Let us know what the position is at your firm. Use the 'Comment' button immediately below to send in the arrangements (if any) your firm has to support its staff Xmas party this year.
(As usual, all comments will be posted on an anonymous basis).
'In IT we were initially told that there would absolutely be no party this year (no money, no expenses). After much executive debate, however, we're on - it will be the 'last ABN party', and we're off to the Aquarium. Doing it early (on the 29th November), while there's still a few of us left working here!'.
'Equities will have a party - they've told us to keep one Friday in December free. This year we will be no doubt celebrating our 'partnership' with RBS!'.
Bank of America
London - 'No Xmas Party here this year - just some free lunch in the staff canteen'.
Bank of New York
'We're having a big bash this year on the grounds of The Tower of London'.
'We're having a 'Moulin Rouge' themed dinner / dance evening. All fully expensed by the company'.
'We're having a lovely bash at the Hilton Waldorf - with entertainment, dinner, dancing, etc. We all go to the same party here, as we're very democratic!'.
'Well, last year our CEO and his band played at our Christmas Party (to save money on hiring a real band, I guess!). Not sure what's going on here this year.
'Last year the booze ran out at 10pm!'.
'We're off to a do at Billingsgate - food, beer, wine, band (not sure who). And maybe bumper cars!'.
'We're off to the Planit Events gig on Embankment for a James Bond themed evening. Partners are also invited'.
'Goldman back office staff are having a do at The Tower of London this year'.
HSBC Investment Bank
'Nothing at bloody HSBC - yet again. My first year here the 'big party' got cancelled. The second year they screwed up the invites to non-front office types - half got invited, half didn't (I didn't!). This year the 'big party' is off again. But we are getting £10-a-head (I shit you not) for small parties by team. Yippee ki-yay!'.
Party at The Brewery in Chiswell St - same venue as last year. A sit-down meal, beers and vino. All night varied entertainment. Senior management all in attendance. Invites extended throughout the firm'.
'We're holding a party at London Bridge'.
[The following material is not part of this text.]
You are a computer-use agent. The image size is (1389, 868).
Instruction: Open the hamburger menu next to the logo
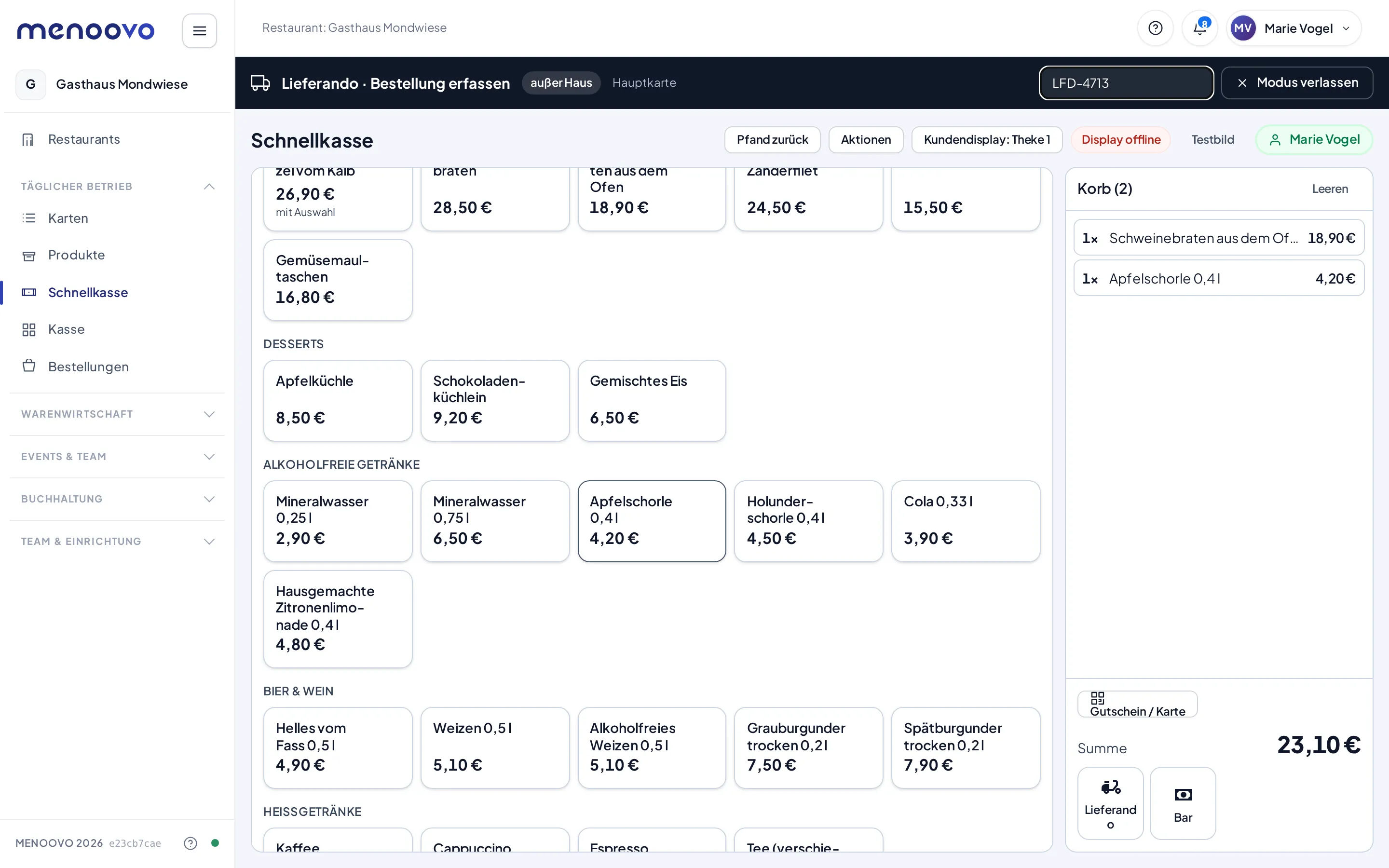click(199, 31)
'I hear their Xmas party has been canned'.
'We're off to Fabric!'.
'We always have a great bash. Three course meal, drinks and entertainment. Last year the theme was 'Magical Mystery', where we had tarot card readers and artisits on hand to draw caricatures of people. Senior Management let their hair done and every one had a great night'.
'State Street Edinburgh always have a great Xmas bash. Themes have included Vegas as well as the 'Magical Mystery' do.
UBS Investment Bank
'No firmwide party here - but in IT in the US and the UK we have managed to bag sponsored events (even if the big bosses are doing their best to block them). I'd be shocked if the front office didn't also have a party'.
'Operations is having two company sponsored events - one departmental at a local pub, and the other at the Tower of London'.
'UBS Investment Bank never has a firmwide do - there's too many of us in London to get into one venue'.
'My, am I glad that I'm a recruiter and not a banker at the moment! We're having a magnificant bash, all expenses paid, on a 3-storey junk restaurant in Hong Kong. The only problem is that the theme is 'school girls' - yep, everyone from the hairy-bear boss and the biggest fee-earner to the office junior will have to shave their legs (even the ladies!) and put on a skirt and pigtails. Thanks to all our banking clients for the fees this year - we'll raise our glasses to you!!'.